#### [READING PASSAGE]
#####
The Lewiston Indians were a minor league baseball team in the western United States, based in Lewiston, Idaho. They played in the Pioneer League during the 1939 season, at the Class C level, and were not affiliated with any Major League Baseball (MLB) team. The team's home ballpark was Bengal Field.

History
The Indians were one of the six original teams of the Pioneer League when it was formed in 1939. The team was managed by Herb Sanders, who had pitched in the minor leagues for 12 seasons between 1923 and 1937, and helped to found the Pioneer League.  The Indians finished in last place and did not continue past 1939; Lewiston did not have another minor league team until 1952, the Lewiston Broncs.

Season records

All-stars

Notable players
Three members of the team appeared in the major leagues; pitcher Lou Garland (1931 Chicago White Sox), outfielder Don White (Philadelphia Athletics in 1948 and 1949), and pitcher Hal Erickson (1953 Detroit Tigers).
#####
#### [SUPPLIED INFORMATION]

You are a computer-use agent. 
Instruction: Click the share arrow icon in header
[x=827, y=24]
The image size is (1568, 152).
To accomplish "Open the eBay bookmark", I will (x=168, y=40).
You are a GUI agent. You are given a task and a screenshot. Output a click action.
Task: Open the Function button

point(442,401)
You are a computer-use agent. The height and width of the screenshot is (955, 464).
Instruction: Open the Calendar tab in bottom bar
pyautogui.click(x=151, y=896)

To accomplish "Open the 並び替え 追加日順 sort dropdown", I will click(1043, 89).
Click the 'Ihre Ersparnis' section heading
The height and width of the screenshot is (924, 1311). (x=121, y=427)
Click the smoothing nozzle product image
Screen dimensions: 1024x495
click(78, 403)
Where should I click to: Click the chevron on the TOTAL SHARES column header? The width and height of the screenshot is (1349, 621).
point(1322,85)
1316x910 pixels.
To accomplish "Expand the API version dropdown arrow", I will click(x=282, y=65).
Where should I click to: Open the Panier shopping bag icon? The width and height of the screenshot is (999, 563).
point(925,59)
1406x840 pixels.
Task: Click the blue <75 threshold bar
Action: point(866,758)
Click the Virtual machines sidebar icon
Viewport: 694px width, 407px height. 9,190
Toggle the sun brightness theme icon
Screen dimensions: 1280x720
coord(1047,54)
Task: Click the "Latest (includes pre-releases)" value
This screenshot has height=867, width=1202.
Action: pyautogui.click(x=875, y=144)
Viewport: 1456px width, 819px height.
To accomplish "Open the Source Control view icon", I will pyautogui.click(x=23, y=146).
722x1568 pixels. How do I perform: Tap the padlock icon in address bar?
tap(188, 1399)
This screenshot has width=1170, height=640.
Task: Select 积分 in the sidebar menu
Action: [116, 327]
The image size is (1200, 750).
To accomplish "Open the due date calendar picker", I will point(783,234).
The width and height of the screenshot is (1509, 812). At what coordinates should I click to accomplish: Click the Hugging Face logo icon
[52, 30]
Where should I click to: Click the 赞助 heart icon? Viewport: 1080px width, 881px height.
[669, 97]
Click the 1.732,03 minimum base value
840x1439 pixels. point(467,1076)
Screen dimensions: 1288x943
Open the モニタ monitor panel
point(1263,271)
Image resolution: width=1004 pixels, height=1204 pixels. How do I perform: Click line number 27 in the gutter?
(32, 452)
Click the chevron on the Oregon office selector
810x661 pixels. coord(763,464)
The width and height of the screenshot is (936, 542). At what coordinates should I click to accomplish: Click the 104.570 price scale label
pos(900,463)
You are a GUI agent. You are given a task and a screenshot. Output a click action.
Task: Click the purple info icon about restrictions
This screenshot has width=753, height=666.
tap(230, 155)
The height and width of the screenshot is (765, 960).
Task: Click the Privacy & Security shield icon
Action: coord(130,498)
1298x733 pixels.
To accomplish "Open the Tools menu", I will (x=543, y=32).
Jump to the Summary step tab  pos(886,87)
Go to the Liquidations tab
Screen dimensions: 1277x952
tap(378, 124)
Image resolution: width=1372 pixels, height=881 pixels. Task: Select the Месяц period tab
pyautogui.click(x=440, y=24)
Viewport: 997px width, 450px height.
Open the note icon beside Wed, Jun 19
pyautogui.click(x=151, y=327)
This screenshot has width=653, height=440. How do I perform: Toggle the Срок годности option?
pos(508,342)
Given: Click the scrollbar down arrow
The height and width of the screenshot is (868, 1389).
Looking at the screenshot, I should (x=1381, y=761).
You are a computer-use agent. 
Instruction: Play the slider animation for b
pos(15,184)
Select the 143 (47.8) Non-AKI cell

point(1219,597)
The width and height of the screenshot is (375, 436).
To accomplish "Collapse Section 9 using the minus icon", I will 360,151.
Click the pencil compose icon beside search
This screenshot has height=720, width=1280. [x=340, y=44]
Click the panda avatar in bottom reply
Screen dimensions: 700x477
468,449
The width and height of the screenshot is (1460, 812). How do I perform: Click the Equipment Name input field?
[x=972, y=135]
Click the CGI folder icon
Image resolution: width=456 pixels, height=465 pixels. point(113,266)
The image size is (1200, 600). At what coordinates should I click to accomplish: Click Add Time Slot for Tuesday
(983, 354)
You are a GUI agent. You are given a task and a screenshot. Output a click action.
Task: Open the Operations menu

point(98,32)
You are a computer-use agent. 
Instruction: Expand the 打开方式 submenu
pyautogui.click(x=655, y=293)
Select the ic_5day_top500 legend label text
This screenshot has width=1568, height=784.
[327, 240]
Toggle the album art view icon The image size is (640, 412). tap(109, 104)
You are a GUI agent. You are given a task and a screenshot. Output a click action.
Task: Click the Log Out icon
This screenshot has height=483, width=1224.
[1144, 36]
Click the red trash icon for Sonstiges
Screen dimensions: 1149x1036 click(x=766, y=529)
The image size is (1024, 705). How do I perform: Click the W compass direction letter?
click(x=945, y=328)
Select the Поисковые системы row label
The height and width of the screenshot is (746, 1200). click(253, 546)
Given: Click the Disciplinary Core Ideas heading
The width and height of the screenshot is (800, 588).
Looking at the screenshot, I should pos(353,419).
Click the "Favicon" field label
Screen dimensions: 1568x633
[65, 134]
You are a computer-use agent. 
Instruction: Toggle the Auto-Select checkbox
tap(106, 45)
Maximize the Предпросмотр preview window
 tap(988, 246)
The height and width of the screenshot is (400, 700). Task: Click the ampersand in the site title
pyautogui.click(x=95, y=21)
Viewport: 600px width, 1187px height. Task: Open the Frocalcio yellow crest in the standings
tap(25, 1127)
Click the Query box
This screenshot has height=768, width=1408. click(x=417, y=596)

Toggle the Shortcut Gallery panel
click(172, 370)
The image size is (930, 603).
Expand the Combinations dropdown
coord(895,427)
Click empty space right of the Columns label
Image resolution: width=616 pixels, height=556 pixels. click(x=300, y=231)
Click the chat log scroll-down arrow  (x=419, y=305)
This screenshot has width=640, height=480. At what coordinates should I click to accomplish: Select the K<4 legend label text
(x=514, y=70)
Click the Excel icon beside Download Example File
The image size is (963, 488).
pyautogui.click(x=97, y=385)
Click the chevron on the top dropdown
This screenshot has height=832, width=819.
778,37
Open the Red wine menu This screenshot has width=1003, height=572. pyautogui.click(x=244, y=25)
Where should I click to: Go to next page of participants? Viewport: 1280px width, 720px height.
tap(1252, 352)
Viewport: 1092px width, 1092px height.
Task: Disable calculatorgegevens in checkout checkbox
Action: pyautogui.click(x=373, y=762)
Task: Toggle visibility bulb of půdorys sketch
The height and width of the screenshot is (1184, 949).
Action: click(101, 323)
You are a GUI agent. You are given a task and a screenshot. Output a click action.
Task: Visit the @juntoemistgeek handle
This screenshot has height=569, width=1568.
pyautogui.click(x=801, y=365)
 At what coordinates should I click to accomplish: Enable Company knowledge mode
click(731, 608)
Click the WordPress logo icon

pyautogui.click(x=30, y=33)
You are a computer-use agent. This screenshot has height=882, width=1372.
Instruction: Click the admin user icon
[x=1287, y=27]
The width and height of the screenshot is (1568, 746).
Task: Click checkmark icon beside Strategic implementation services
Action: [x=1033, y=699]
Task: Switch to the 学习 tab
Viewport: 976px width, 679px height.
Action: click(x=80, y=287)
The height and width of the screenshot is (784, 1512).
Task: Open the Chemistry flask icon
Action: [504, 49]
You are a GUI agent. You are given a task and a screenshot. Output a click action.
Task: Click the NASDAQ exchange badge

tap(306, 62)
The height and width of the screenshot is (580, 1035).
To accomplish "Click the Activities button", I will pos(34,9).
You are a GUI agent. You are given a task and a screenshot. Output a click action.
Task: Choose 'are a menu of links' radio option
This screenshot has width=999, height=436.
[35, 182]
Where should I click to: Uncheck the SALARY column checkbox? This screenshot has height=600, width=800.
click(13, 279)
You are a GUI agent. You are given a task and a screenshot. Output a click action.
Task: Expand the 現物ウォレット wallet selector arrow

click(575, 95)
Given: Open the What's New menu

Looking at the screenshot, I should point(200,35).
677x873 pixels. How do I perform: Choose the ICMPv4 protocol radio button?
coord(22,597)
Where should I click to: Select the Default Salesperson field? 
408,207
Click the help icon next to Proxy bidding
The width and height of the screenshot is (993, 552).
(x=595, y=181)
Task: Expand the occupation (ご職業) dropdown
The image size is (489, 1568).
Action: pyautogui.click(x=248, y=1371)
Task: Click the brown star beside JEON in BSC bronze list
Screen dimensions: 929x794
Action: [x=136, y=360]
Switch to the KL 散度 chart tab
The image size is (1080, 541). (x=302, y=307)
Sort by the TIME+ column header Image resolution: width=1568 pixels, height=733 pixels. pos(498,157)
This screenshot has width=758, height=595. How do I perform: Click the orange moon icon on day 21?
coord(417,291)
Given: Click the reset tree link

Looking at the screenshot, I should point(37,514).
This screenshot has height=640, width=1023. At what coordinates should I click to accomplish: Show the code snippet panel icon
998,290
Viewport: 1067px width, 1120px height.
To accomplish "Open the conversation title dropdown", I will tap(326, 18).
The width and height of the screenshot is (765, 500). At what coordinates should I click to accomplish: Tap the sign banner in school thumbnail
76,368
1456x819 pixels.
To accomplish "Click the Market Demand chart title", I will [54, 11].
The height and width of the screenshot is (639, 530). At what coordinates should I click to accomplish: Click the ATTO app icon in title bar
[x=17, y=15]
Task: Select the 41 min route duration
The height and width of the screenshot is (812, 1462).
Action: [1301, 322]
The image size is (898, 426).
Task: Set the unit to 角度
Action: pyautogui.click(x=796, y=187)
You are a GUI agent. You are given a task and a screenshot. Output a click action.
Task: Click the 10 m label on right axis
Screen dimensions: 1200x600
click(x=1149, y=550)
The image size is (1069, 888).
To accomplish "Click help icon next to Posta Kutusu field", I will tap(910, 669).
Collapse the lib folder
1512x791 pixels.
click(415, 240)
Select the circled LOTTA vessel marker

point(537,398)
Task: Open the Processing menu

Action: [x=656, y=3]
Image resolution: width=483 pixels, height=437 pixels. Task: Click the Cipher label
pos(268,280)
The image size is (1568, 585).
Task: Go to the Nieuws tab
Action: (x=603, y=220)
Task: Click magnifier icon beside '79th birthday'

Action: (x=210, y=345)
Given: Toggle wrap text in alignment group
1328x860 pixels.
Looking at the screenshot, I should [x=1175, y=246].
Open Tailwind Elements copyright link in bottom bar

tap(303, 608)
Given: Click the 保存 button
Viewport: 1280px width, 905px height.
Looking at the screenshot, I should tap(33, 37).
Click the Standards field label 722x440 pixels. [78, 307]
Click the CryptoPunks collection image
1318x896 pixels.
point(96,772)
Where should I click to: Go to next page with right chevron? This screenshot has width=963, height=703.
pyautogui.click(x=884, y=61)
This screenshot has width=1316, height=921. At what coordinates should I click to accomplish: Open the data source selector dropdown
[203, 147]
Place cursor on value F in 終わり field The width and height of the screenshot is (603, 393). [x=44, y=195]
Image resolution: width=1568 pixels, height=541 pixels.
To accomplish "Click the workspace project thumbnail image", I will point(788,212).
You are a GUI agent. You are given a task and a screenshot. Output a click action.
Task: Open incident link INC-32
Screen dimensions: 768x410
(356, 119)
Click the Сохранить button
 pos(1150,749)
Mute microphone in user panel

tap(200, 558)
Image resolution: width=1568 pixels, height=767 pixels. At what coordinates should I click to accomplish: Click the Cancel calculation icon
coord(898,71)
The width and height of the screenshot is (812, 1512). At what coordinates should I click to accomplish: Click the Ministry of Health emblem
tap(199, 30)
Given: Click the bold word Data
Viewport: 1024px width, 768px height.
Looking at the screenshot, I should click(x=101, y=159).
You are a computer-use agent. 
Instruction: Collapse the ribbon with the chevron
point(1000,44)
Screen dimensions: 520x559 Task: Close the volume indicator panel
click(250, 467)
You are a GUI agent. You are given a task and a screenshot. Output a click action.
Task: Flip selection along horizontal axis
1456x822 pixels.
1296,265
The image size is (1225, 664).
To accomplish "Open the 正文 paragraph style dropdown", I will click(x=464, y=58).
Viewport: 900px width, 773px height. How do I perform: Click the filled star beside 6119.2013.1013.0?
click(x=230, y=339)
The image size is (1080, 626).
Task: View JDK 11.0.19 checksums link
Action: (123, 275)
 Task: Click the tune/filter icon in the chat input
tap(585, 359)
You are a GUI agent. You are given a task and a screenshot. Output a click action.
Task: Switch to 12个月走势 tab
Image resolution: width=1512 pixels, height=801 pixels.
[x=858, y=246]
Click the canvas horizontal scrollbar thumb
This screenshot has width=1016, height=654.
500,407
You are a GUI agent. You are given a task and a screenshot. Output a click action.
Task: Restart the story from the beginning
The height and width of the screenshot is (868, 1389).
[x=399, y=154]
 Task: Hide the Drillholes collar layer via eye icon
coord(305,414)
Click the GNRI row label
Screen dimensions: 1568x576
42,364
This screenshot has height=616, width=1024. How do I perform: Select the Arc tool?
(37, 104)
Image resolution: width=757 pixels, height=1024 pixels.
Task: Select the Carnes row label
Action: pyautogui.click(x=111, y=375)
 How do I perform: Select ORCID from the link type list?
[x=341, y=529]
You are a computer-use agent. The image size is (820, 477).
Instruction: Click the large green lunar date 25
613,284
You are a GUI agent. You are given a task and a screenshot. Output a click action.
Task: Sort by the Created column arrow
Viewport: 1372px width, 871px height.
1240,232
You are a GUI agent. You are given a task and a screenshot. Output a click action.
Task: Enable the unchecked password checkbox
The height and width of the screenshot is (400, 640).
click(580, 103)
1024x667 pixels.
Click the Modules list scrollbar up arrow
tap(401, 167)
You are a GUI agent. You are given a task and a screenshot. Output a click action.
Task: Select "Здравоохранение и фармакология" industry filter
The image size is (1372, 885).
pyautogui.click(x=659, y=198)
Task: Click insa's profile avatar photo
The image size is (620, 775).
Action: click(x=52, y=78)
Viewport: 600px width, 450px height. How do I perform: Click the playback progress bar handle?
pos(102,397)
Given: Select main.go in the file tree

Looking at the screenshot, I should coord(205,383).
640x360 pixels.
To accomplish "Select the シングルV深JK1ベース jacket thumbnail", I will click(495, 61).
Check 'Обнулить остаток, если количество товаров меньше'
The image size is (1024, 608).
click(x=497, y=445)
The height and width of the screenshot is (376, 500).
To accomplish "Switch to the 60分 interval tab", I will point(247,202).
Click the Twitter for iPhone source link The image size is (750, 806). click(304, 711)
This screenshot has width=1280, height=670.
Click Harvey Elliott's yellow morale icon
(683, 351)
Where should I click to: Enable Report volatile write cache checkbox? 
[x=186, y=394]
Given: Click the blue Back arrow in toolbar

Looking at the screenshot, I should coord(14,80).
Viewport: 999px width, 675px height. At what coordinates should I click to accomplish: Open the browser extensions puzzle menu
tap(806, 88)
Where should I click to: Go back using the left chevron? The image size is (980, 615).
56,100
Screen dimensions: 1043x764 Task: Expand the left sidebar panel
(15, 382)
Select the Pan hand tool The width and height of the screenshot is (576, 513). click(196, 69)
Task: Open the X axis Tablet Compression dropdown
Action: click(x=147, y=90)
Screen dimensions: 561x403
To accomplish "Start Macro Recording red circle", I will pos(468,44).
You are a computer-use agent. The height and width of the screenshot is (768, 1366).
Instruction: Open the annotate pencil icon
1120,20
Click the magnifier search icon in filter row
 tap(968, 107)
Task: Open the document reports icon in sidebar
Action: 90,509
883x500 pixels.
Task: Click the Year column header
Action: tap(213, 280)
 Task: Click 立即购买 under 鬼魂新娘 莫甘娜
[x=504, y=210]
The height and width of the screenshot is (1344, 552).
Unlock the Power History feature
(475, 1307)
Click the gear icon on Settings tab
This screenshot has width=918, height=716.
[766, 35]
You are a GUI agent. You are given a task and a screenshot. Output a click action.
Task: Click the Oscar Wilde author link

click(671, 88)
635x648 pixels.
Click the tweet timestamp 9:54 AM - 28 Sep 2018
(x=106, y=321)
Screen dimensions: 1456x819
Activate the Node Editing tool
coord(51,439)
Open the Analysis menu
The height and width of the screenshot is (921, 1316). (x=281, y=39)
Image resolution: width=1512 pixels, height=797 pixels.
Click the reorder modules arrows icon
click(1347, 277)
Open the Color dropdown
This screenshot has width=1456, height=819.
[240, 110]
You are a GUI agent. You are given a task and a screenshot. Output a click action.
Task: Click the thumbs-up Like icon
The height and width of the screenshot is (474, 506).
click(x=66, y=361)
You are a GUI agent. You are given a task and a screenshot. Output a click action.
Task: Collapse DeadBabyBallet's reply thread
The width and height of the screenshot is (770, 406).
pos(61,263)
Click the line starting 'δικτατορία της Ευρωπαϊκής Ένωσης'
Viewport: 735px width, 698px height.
#####
#### [WORK TO COMPLETE]
Duplicate the stretch of the passage on the Lewiston Indians from "The Lewiston Indians" through "was Bengal Field.". The data stands apart from the passage on the Lewiston Indians.

#### [COMPLETE RESPONSE]
The Lewiston Indians were a minor league baseball team in the western United States, based in Lewiston, Idaho. They played in the Pioneer League during the 1939 season, at the Class C level, and were not affiliated with any Major League Baseball (MLB) team. The team's home ballpark was Bengal Field.